CUBA. Más que merecido. Sergio Erick Ardón Ramírez

De nuevo cometo el pecado, así lo han llamado algunos, de interesarme y comentar sobre cosas que no, piensan ellos, deberían interesarnos, siendo de fuera.
Si hay algún país de Nuestra América , la América que hunde sus raíces en la mezcla de culturas, la aborigen, la ibérica, y la africana, al que yo sienta más cercano, y tenga siempre muy presente, ese es Cuba.
Circunstancias, que no viene al caso repetir, me llevaron ahí siendo estudiante, en momentos en que se combatía y corría la sangre. Mi encuentro con José Martí, selló ese sentimiento de costarricense solidario y significó para mi, un renacer. Me casé con su pensamiento y por ende con quienes en las montañas del Oriente cubano lo hacían su bandera de lucha.

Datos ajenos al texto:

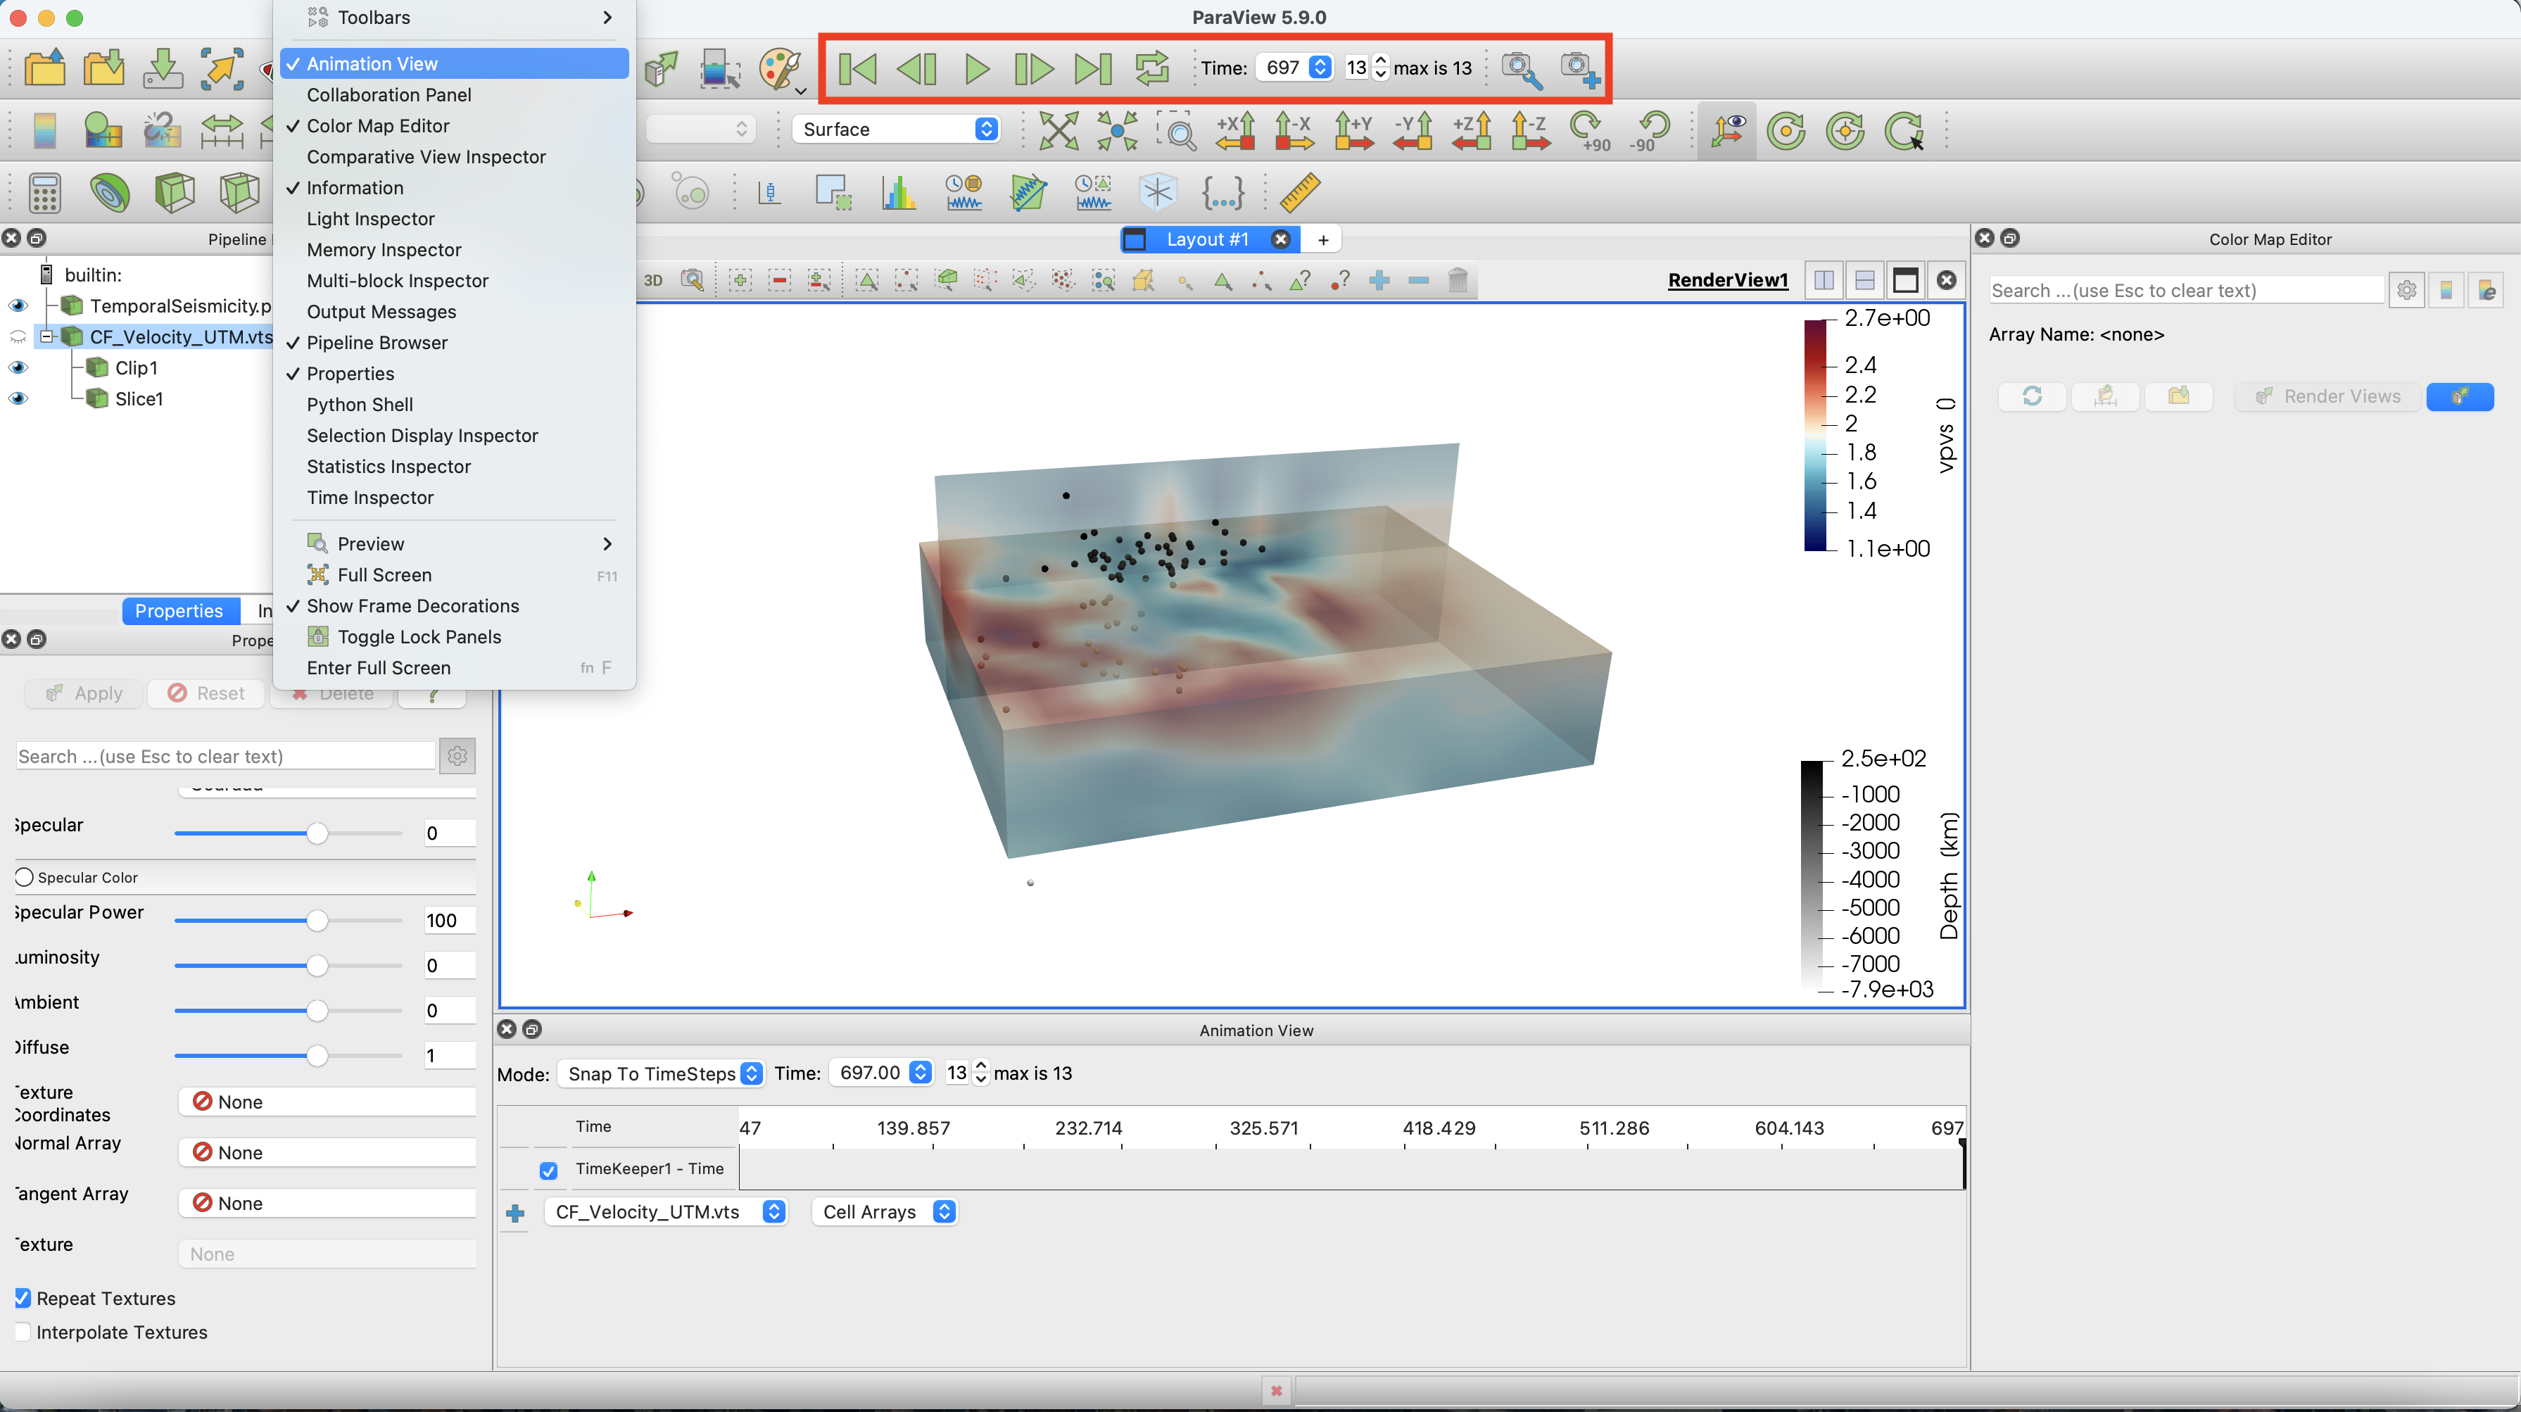Expand the Cell Arrays dropdown

pos(884,1211)
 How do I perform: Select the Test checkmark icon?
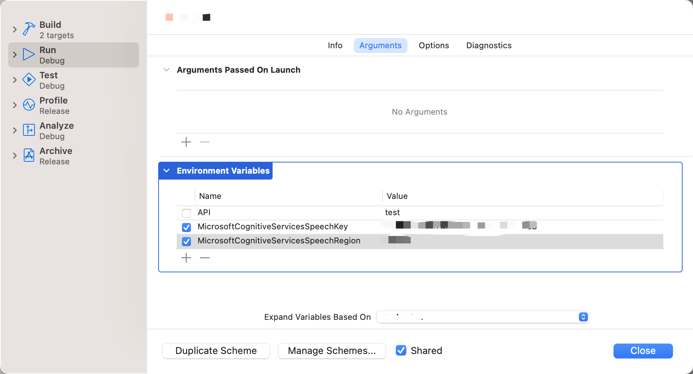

Es por eso que he defendido y defiendo el derecho de Cuba a recorrer su camino, sin duda difícil, que han soberanamente escogido.
Y es por eso que lo que ahí sucede me interesa doblemente.
Casi de casualidad y más por curiosidad, comencé a leer los artículos semanales que publica desde mucho tiempo atrás una mujer diminuta, hija de emigrantes europeos que encontraron en la isla de Cuba su asiento y su refugio.
Graziella Pogolotti Jacobson, extraño nombre para una cubana. Por ahí vino la curiosidad, y al leer lo que escribía supe que estaba ante alguien excepcional.
Martiana, y por tanto, humanista, y por tanto, revolucionaria, y por tanto fiel, críticamente fiel, a quienes han llevado la bandera.
De un pensamiento claro y llano, sin esquemas ni ideas alambicadas, con una escritura precisa, propia de su condición innegable de maestra, que ella reconoce como su vocación esencial.
Hoy he conocido, que sobre su pecho de joven mujer anciana, está cumpliendo los 90, le ha prendido Miguel Díaz- Canel , el presidente cubano, la condecoración más preciada que en Cuba se otorga, a la gente especialmente relevante, La medalla José Martí.
Ella en su inmensa humildad, contrastable con su diminuta estatura, al agradecer el reconocimiento a su vida de intelectual, orientadora y creadora, ha dicho que se siente rebasada por el honor, y también comprometida, para estar a la altura de quienes la han antecedido.
Entre ellos cabe destacar a Manuel Mora, en su pecho de costarricense y latinoamericano destacado, Fidel Castro, en su momento, prendió la José Martí. Tuve entonces el honor de ser testigo.